▶ Text to read:
[Begin]
In several publications, researchers try to derive the algorithmic tangent stiffness operator which should preserve quadratic convergence rate of the iterative scheme used to solve a nonlinear system of equilibrium equations. In the considered model formulation, deriving such an operator is not really possible. It is mainly due to non-smooth constitutive functions appearing in the cut-off condition in barotropy functions but also in the brick type approximation applied to the stiffness degradation function. As it will be pointed out at the end of this section, the stress return algorithm can be carried out in the principal stress space by freezing elastic stiffness moduli. This seems to be optimal from the computational efficiency point of view.

In the HS model, no matter if it is extended to the small strain regime or not, barotropy is present at the stage of trial stress evaluation, in the analytical expression for the shear plastic yield surface and in the plastic corrector procedure. In order to preserve all benefits of implicit integration schemes, barotropy cannot be treated in the same manner in all the aforementioned three stages. Let us define the two different reference stress states influencing barotropy:

$$\begin{aligned} {\tilde{\sigma }}_{ij,n+\theta }&= (1-\theta )\sigma _{ij,n}+\theta \sigma _{ij,n+1}^{(i-1)}, \end{aligned}$$
(25)
[End]
▶ Stated task: Retype the entire passage on barotropy and stress integration in the HS model, keeping every word, symbol and line as it appears. The records that come after this passage are separate material and have no connection to it.

▶ Given entries:
[Begin]
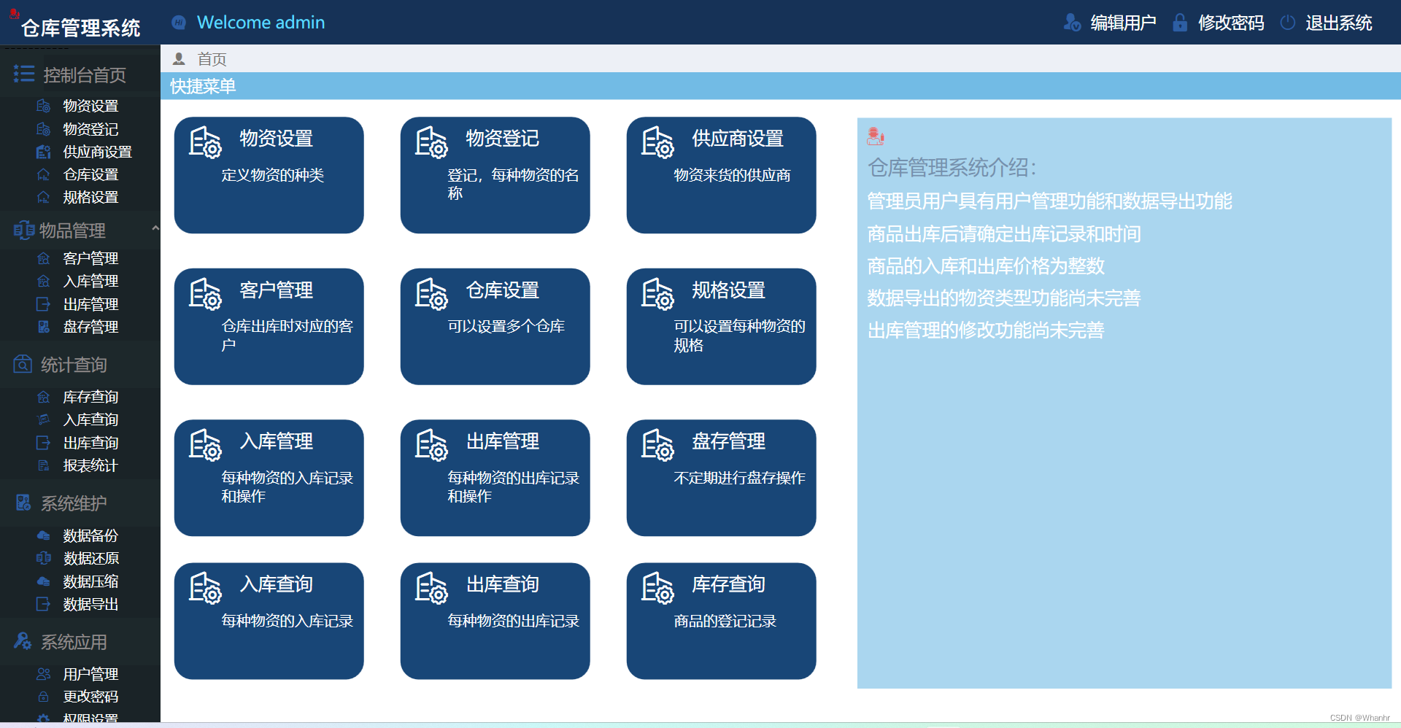The image size is (1401, 728).
Task: Click the 快捷菜单 title bar
Action: [x=202, y=86]
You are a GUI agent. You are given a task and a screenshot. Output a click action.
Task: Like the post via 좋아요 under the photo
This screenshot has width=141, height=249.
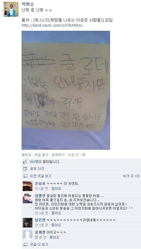[x=26, y=155]
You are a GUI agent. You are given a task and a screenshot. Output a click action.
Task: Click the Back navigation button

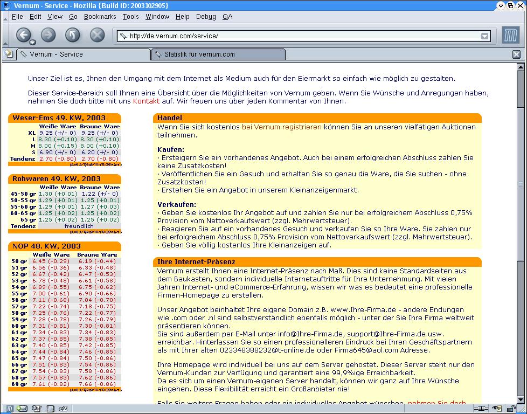pos(23,35)
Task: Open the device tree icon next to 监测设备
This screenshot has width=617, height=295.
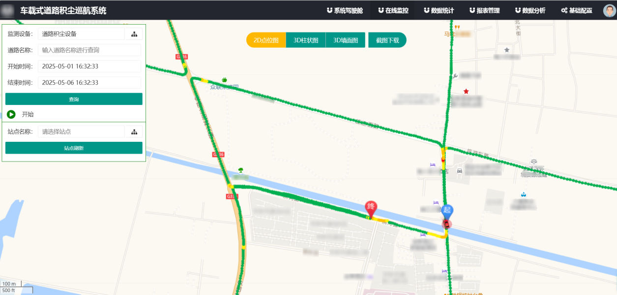Action: click(134, 34)
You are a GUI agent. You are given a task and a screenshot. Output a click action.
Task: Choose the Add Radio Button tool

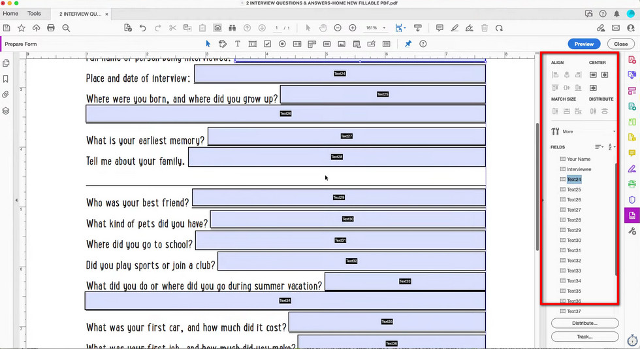pyautogui.click(x=282, y=44)
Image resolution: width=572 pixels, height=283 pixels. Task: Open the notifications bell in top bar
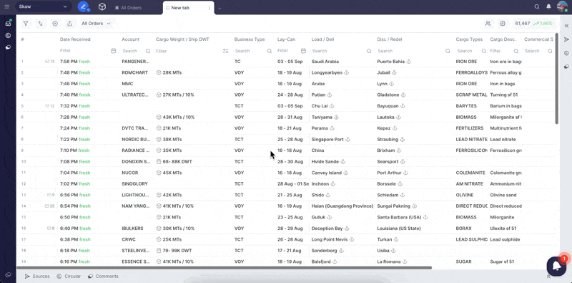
[End]
▶ The output:
In several publications, researchers try to derive the algorithmic tangent stiffness operator which should preserve quadratic convergence rate of the iterative scheme used to solve a nonlinear system of equilibrium equations. In the considered model formulation, deriving such an operator is not really possible. It is mainly due to non-smooth constitutive functions appearing in the cut-off condition in barotropy functions but also in the brick type approximation applied to the stiffness degradation function. As it will be pointed out at the end of this section, the stress return algorithm can be carried out in the principal stress space by freezing elastic stiffness moduli. This seems to be optimal from the computational efficiency point of view.

In the HS model, no matter if it is extended to the small strain regime or not, barotropy is present at the stage of trial stress evaluation, in the analytical expression for the shear plastic yield surface and in the plastic corrector procedure. In order to preserve all benefits of implicit integration schemes, barotropy cannot be treated in the same manner in all the aforementioned three stages. Let us define the two different reference stress states influencing barotropy:

$$\begin{aligned} {\tilde{\sigma }}_{ij,n+\theta }&= (1-\theta )\sigma _{ij,n}+\theta \sigma _{ij,n+1}^{(i-1)}, \end{aligned}$$
(25)